EXERCISE
Output exactly the line containing "8 800 600 57 82 (40, 4)" and each line after it through the last line of the records, and nothing else.

Dataset entries
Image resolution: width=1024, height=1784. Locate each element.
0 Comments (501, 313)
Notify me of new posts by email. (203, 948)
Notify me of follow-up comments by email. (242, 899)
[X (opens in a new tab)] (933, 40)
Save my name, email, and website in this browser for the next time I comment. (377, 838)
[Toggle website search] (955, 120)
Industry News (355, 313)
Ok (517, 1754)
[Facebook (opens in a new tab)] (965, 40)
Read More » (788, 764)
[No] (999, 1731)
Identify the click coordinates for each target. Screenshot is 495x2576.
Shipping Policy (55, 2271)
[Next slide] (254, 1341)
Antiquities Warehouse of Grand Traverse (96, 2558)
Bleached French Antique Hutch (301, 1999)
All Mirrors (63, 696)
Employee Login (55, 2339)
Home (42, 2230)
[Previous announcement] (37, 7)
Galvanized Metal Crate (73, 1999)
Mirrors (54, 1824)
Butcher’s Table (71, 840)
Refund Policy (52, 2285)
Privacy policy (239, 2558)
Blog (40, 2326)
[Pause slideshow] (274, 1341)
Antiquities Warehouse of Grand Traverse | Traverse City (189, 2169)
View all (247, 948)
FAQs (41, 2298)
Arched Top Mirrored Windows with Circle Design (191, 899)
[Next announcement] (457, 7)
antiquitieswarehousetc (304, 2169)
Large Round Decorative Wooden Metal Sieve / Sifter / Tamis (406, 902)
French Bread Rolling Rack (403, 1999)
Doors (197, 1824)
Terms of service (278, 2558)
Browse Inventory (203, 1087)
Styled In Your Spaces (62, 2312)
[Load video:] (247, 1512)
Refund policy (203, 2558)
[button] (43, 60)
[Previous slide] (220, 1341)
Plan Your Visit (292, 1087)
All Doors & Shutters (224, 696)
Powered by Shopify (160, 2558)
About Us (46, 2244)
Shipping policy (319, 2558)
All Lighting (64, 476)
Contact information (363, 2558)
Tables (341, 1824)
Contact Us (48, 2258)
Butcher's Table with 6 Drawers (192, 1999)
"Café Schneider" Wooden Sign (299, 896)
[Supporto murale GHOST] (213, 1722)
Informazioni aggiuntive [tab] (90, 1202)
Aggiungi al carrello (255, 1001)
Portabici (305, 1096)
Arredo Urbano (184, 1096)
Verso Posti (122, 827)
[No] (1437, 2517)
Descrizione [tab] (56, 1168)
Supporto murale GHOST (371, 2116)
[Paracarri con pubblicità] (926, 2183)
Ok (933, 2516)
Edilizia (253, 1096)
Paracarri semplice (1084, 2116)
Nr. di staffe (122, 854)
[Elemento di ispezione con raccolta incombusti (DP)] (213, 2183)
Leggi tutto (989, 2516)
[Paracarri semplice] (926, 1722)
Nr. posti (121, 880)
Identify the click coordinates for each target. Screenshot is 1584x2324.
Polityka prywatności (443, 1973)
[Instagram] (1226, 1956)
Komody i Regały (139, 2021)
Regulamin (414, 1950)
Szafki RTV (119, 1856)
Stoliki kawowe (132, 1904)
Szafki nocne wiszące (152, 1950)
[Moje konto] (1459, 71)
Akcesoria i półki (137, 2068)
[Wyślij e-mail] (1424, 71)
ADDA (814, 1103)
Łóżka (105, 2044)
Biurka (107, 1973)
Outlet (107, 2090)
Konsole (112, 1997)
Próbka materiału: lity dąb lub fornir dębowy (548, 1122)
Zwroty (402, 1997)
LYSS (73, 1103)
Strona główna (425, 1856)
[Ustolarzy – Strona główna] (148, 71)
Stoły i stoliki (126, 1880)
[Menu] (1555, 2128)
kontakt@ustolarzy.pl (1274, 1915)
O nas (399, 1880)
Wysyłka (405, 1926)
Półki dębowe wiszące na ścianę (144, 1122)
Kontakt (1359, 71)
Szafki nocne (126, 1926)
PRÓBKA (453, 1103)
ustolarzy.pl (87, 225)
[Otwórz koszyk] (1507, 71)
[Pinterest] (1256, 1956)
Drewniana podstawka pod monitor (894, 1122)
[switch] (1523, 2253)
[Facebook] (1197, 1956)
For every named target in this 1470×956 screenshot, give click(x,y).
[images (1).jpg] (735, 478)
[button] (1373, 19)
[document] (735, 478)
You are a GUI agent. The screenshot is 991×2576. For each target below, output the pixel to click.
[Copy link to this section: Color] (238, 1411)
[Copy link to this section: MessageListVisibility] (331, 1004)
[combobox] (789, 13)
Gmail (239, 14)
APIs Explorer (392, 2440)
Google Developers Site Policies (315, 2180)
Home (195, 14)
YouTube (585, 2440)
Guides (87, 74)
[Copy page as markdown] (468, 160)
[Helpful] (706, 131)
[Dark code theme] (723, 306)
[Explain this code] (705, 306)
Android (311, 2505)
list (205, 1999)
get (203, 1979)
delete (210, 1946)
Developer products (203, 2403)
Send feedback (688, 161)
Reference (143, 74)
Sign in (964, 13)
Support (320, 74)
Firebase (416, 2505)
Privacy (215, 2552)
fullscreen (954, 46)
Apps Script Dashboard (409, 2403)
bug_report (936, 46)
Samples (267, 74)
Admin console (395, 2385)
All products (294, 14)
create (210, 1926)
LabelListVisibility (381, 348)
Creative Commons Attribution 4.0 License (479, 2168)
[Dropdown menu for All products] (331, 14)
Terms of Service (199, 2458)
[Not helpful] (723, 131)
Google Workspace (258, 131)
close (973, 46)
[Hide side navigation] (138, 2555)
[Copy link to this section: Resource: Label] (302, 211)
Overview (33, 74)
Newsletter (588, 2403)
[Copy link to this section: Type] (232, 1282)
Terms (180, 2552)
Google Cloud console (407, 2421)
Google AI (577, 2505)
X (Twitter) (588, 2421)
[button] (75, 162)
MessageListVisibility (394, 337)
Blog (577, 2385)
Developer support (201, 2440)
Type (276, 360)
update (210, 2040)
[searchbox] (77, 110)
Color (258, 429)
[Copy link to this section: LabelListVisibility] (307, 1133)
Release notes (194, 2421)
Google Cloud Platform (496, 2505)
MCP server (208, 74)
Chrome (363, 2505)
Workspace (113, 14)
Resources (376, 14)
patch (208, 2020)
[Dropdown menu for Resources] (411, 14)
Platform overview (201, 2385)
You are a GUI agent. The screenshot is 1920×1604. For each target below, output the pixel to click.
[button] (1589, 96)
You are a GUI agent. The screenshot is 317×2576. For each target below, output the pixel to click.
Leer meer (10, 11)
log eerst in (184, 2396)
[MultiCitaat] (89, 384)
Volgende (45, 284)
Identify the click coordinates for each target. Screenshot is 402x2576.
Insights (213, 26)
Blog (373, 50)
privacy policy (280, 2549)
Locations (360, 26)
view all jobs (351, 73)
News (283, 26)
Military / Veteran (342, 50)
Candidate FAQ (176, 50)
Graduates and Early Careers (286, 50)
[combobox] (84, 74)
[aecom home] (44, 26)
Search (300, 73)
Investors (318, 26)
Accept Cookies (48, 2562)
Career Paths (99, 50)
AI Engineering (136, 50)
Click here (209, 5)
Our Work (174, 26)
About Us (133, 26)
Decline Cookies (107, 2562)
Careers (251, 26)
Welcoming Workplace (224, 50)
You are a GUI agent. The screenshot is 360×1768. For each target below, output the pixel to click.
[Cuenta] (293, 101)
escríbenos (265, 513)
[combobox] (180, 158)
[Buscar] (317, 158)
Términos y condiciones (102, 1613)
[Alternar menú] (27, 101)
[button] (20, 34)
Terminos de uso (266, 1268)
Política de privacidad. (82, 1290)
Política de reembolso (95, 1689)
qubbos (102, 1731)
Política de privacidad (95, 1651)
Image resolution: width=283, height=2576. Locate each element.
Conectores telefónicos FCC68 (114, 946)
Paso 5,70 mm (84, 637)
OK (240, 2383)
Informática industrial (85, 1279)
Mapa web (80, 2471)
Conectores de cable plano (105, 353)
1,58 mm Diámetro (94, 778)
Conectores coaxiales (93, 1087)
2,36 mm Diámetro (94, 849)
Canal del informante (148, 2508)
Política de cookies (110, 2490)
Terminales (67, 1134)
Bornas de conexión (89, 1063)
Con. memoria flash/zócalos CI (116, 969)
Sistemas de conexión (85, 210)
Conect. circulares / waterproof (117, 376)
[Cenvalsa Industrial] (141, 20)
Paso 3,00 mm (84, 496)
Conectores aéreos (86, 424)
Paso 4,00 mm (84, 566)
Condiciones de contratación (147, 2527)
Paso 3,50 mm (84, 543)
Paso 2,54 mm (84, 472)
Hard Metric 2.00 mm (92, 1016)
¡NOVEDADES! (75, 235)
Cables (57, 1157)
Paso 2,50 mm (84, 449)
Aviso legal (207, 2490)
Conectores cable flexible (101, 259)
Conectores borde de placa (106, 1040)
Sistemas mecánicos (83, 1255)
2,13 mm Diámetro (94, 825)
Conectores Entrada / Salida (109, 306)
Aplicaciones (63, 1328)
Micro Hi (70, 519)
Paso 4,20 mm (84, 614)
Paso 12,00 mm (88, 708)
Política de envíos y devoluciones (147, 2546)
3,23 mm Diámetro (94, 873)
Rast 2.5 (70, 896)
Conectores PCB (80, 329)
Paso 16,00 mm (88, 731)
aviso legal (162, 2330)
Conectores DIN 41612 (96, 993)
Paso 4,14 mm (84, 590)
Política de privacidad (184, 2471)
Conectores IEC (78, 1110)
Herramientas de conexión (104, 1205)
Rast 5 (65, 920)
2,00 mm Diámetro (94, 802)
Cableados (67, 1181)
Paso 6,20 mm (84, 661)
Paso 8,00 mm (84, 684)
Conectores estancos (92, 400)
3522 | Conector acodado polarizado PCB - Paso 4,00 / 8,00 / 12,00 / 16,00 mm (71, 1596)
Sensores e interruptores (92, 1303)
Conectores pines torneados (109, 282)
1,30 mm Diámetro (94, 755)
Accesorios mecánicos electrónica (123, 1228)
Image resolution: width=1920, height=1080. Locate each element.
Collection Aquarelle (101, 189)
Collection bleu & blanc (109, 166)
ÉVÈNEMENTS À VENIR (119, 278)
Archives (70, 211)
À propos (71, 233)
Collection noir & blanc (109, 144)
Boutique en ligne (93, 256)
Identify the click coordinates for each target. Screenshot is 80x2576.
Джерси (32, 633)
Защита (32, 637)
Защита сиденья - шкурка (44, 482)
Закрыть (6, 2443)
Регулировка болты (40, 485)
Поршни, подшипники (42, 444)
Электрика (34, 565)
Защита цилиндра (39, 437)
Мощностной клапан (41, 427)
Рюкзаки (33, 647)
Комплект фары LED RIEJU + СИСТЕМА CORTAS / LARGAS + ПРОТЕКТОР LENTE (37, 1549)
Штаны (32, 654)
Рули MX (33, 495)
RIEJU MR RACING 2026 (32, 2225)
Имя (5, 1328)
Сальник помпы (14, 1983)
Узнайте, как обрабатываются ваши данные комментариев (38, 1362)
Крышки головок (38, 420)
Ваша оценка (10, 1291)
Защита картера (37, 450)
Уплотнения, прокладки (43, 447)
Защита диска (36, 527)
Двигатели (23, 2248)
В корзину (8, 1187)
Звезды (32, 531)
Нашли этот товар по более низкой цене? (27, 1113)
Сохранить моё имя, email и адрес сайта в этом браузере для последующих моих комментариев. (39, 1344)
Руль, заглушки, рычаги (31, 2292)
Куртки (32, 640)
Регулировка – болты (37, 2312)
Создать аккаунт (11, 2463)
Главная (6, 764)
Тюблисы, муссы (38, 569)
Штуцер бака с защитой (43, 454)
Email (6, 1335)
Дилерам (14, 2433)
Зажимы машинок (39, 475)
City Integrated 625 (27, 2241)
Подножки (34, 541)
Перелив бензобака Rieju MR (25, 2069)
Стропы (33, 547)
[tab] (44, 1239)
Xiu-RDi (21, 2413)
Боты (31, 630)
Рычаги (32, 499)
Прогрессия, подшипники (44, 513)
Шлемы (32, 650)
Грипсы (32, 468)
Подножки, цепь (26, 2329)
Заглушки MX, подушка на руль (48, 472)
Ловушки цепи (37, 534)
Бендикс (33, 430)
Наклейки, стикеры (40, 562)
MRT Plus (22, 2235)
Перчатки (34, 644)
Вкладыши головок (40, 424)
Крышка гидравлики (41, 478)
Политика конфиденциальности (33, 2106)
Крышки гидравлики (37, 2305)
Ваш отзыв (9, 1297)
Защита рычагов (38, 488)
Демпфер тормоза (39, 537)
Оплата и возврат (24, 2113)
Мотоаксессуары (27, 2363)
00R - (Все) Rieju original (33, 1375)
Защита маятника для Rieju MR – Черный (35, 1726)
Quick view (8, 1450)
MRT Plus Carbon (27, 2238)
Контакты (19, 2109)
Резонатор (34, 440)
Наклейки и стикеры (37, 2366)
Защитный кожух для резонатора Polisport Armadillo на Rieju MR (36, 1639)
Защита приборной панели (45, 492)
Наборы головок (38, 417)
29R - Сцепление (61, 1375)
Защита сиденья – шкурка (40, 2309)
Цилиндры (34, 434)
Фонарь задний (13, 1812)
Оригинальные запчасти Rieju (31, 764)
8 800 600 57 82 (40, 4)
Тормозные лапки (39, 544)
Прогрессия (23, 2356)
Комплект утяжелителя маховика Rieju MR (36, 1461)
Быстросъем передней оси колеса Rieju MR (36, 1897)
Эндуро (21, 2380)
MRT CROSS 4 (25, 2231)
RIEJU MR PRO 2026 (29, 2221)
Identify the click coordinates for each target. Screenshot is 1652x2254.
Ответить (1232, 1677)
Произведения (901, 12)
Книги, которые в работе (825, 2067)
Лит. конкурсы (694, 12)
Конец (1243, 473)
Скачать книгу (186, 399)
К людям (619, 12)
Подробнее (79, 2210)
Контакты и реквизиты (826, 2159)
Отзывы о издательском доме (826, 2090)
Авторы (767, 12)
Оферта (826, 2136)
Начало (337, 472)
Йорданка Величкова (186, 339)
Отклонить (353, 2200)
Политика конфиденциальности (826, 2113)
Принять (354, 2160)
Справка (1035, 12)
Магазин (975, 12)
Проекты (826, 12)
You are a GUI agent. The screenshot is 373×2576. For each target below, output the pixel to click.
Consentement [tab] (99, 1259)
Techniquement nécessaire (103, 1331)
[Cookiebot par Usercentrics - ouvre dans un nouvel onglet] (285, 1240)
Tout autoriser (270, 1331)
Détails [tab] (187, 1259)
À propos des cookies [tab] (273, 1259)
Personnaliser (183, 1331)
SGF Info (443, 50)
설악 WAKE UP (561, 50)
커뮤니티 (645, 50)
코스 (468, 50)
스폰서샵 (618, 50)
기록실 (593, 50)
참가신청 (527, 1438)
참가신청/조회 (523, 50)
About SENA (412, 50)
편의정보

ANSWER TO THIS PROBLEM
8 800 600 57 82 (40, 4)
Тормозные лапки (39, 544)
Прогрессия (23, 2356)
Комплект утяжелителя маховика Rieju MR (36, 1461)
Быстросъем передней оси колеса Rieju MR (36, 1897)
Эндуро (21, 2380)
MRT CROSS 4 (25, 2231)
RIEJU MR PRO 2026 (29, 2221)
Identify the click coordinates for each target. Screenshot is 1652x2254.
Ответить (1232, 1677)
Произведения (901, 12)
Книги, которые в работе (825, 2067)
Лит. конкурсы (694, 12)
Конец (1243, 473)
Скачать книгу (186, 399)
К людям (619, 12)
Подробнее (79, 2210)
Контакты и реквизиты (826, 2159)
Отзывы о издательском доме (826, 2090)
Авторы (767, 12)
Оферта (826, 2136)
Начало (337, 472)
Йорданка Величкова (186, 339)
Отклонить (353, 2200)
Политика конфиденциальности (826, 2113)
Принять (354, 2160)
Справка (1035, 12)
Магазин (975, 12)
Проекты (826, 12)
You are a GUI agent. The screenshot is 373×2576. For each target below, output the pixel to click.
Consentement [tab] (99, 1259)
Techniquement nécessaire (103, 1331)
[Cookiebot par Usercentrics - ouvre dans un nouvel onglet] (285, 1240)
Tout autoriser (270, 1331)
Détails [tab] (187, 1259)
À propos des cookies [tab] (273, 1259)
Personnaliser (183, 1331)
SGF Info (443, 50)
설악 WAKE UP (561, 50)
커뮤니티 (645, 50)
코스 (468, 50)
스폰서샵 (618, 50)
기록실 (593, 50)
참가신청 (527, 1438)
참가신청/조회 (523, 50)
About SENA (412, 50)
편의정보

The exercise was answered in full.